Microsoft elimina l’Autorun delle chiavi USB

Dopo quello che The Register definisce “un decennio di abusi”, Microsoft ha finalmente deciso di rimuovere Autorun dalle vecchie versioni di Windows, fermando così uno dei metodi preferiti di propagazione dei creatori di worm e altri malware.

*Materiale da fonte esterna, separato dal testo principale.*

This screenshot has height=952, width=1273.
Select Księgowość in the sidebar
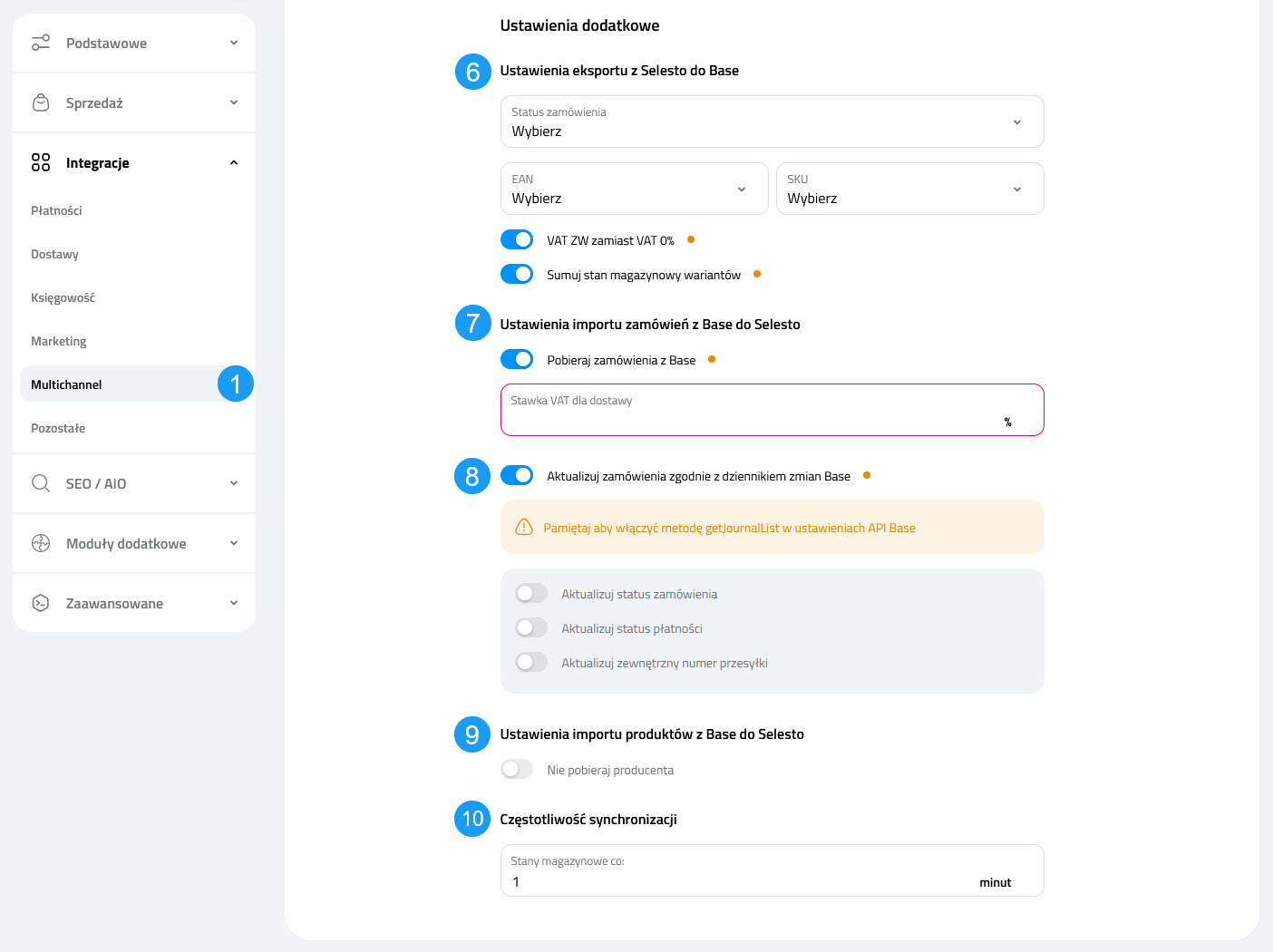(x=63, y=297)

La decisione è arrivata definitivamente ieri, quando l’azienda di Redmond ha pubblicato un aggiornamento che ha cambiato il comportamento di Windows Server 2008 e delle versioni precedenti del sistema operativo quando una chiave USB o altre memorie portatili vengono collegati al PC.

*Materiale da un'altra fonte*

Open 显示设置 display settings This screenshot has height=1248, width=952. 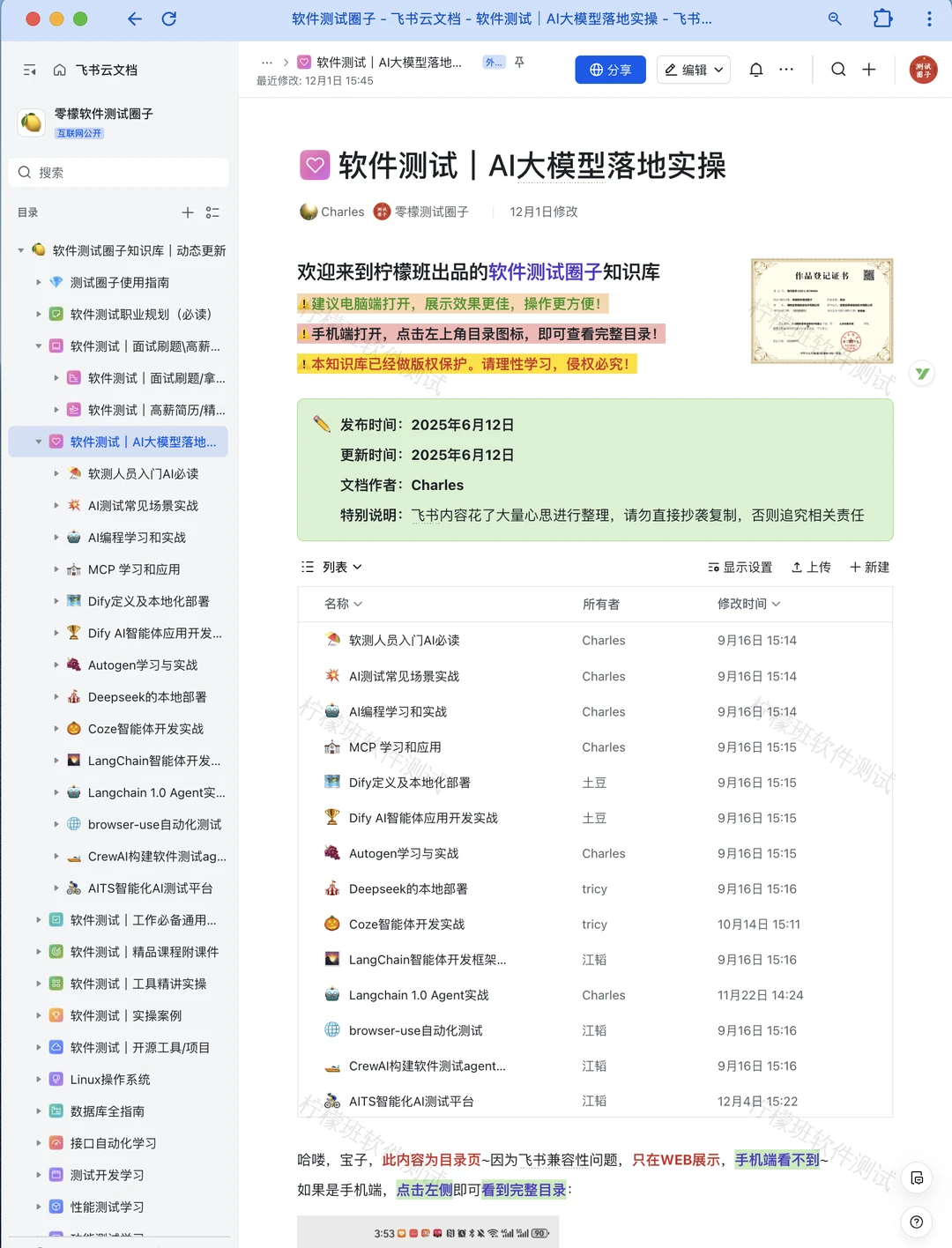click(740, 567)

Il funzionamento di Autorun era come abbiamo detto potenzialmente pericoloso, non solo per i singoli computer ma anche per gli altri a esso in qualche modo collegati: l’esecuzione senza filtri del codice scritto nel file autorun.inf (come quello che vedete qui sopra) ha infatti contribuito in maniera decisiva a far sì che Conficker colpisse milioni e milioni di PC. Già cambiata con l’Autoplay delle ultime versioni di Windows, la funzionalità rimaneva ancora in vita su quelle più vecchie, che tramite Windows Update saranno ora costrette a scaricare l’aggiornamento.

Jerry Bryant di Microsoft ha ribadito il concetto con queste parole:

“Crediamo sia il momento giusto nell’industria per diffondere questo cambiamento e avere un impatto sul modo in cui i malware si diffondono. È un qualcosa che aiuterà sicuramente nella protezione dell’ecosistema

A qualcuno (me compreso) la mossa potrà sicuramente sembrare in ritardo, ma Bryant giustifica la scelta con l’opposizione da parte di alcuni partner di Microsoft che usavano il vecchio Autorun per installare programmi forniti insieme al loro stesso hardware. Pur avendo fatto un importante passo eliminando questa funzionalità per le memorie, resterà nei prossimi mesi anche da prendere lo stesso tipo di provvedimento nei confronti dei supporti ottici, non coinvolti nella modifica appena compiuta ad Autorun. Comunque sia, se avete un PC con installata una vecchia versione di Windows, potete sempre ricorrere al fai da te.